Metadata-Version: 2.1
Name: genegist
Version: 0.1.2
Summary: Create summararies of groups of genes.
Home-page: https://github.com/aion-labs/genegist
License: Apache
Author: JJ Ben-Joseph
Author-email: jj@tensorspace.ai
Requires-Python: >3.10
Classifier: License :: Other/Proprietary License
Classifier: Programming Language :: Python :: 3
Classifier: Programming Language :: Python :: 3.11
Classifier: Programming Language :: Python :: 3.12
Requires-Dist: biopython
Requires-Dist: openai
Requires-Dist: pandas
Requires-Dist: pyarrow
Requires-Dist: sentence-transformers
Requires-Dist: tiktoken
Requires-Dist: vectorizedb
Description-Content-Type: text/markdown

# 👓 GeneGist

Researchers often face challenges in deciphering the complex interactions and functions of systems of genes. GeneGist addresses this problem by providing detailed summaries and insights into gene behaviors, interactions, and their roles in biological processes. 

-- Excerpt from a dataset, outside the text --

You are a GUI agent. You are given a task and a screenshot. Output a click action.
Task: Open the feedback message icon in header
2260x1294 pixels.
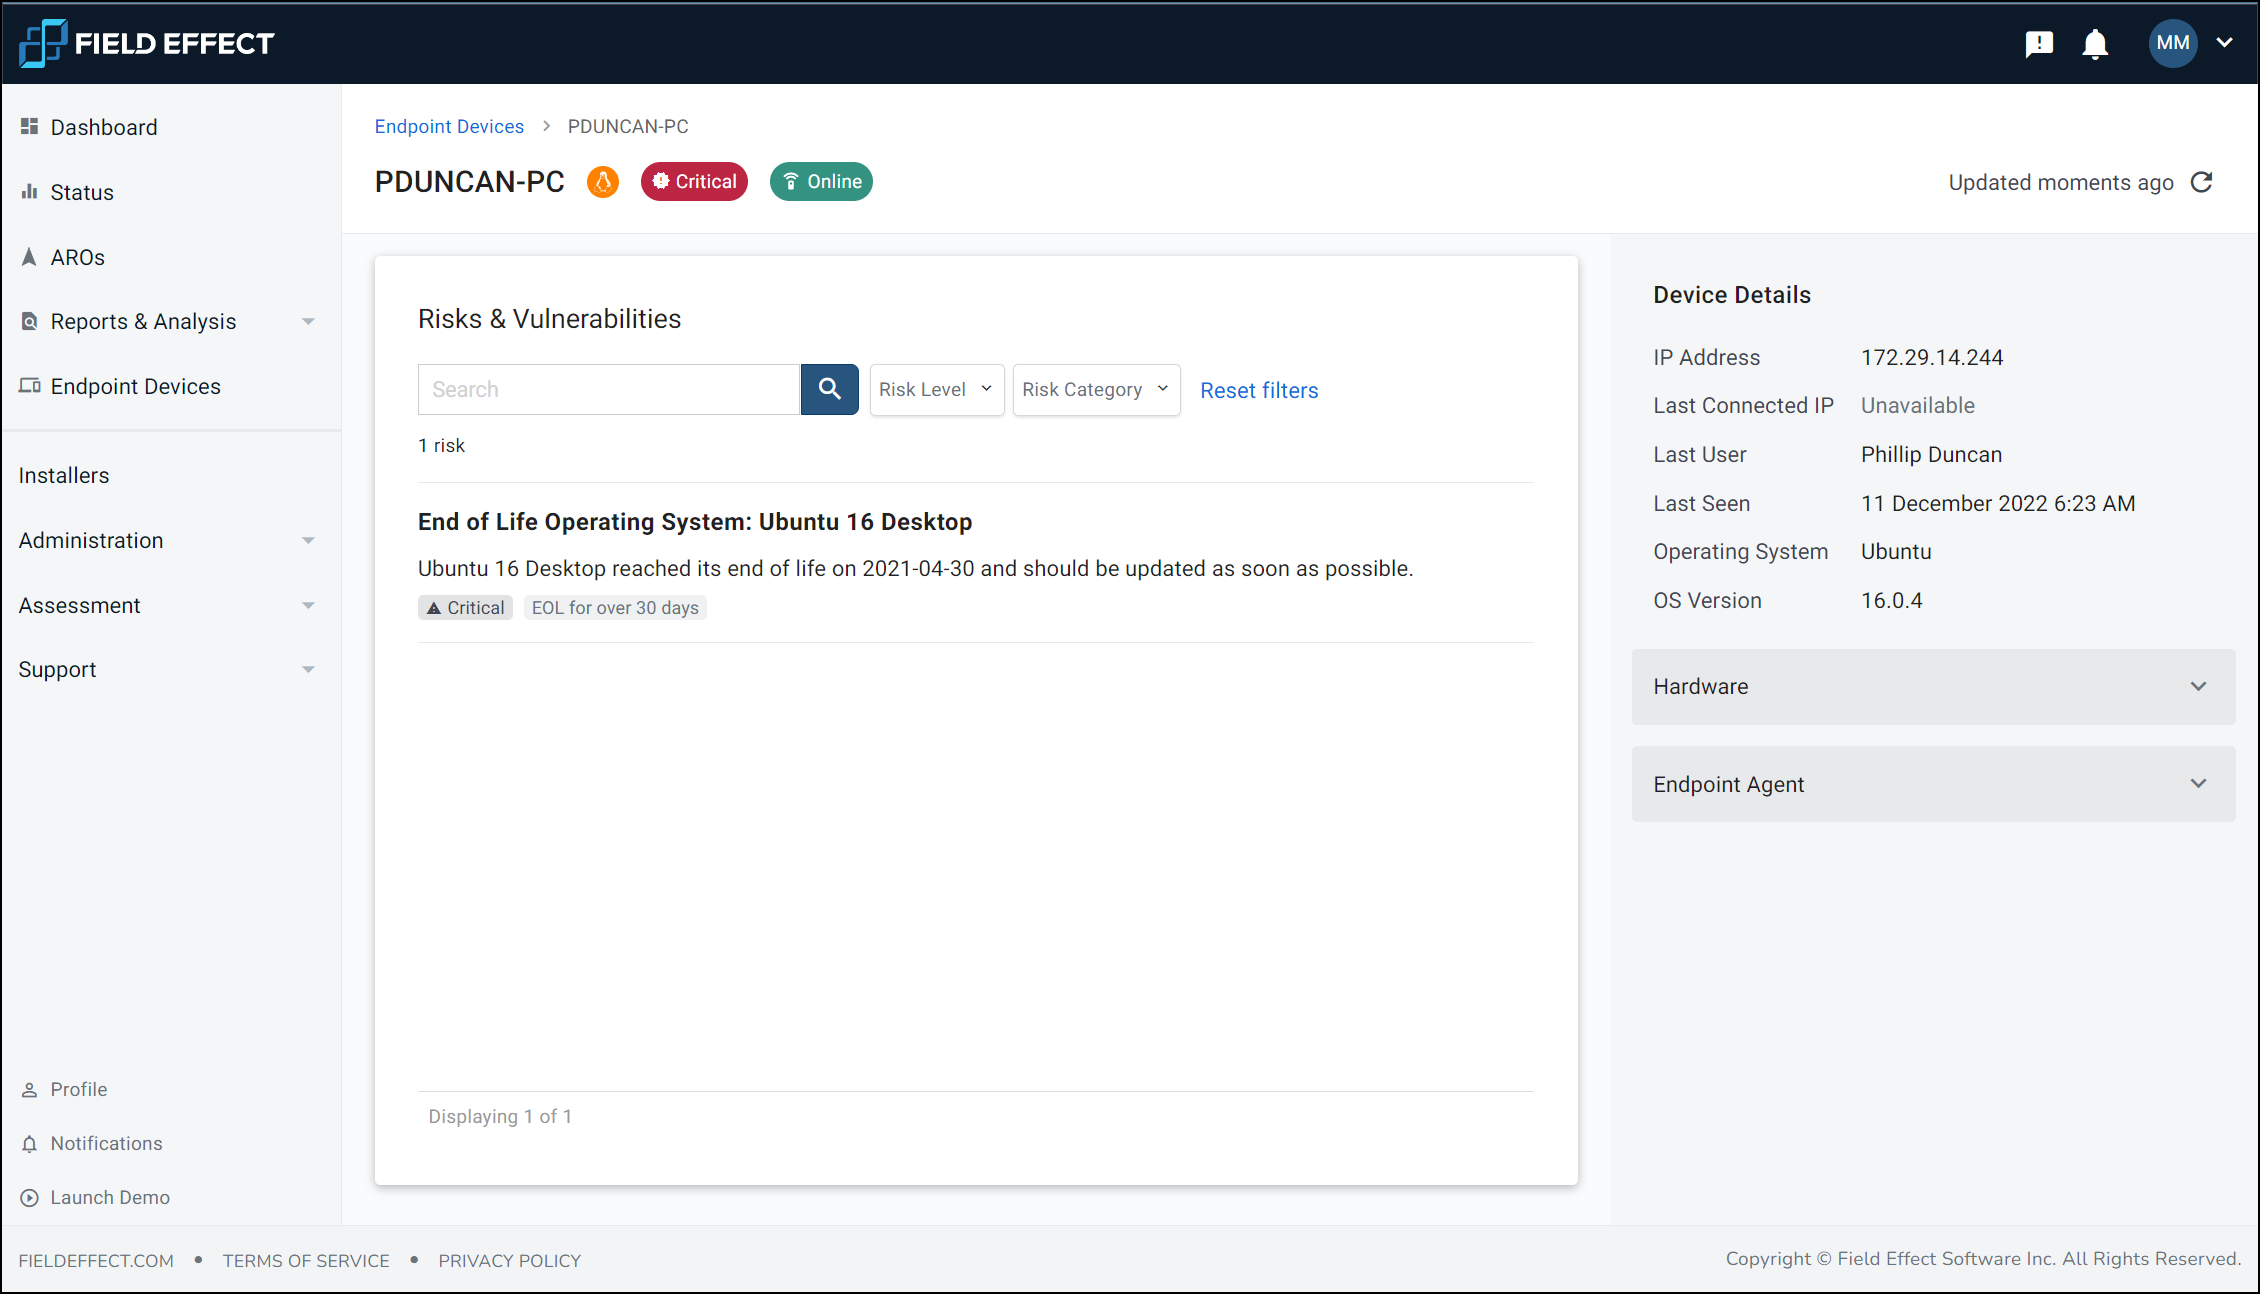(2038, 43)
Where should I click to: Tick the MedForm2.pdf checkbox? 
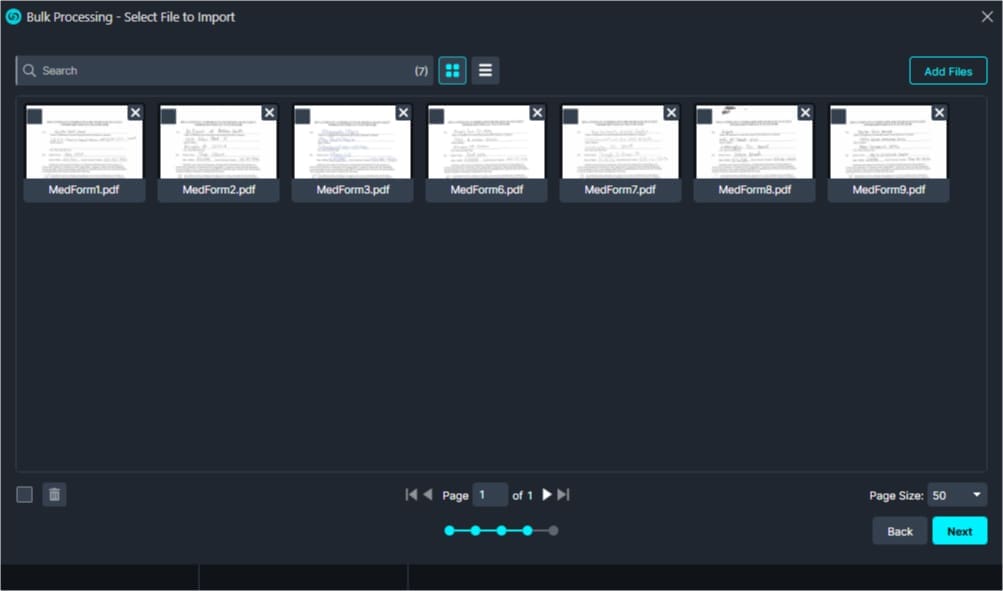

This complexity arises from the vast array of gene interactions, regulatory mechanisms, and the multifaceted roles genes play in biological processes. GeneGist generates in-depth summaries and insights into gene behaviors and interactions, as well as their roles in biological pathways and systems.

GeneGist first scrapes and analyzes academic articles. GeneGist leverages the most advanced Large Language Models (LLMs) available to analyze this information. Using this distilled knowledge it produces biological process summaries. 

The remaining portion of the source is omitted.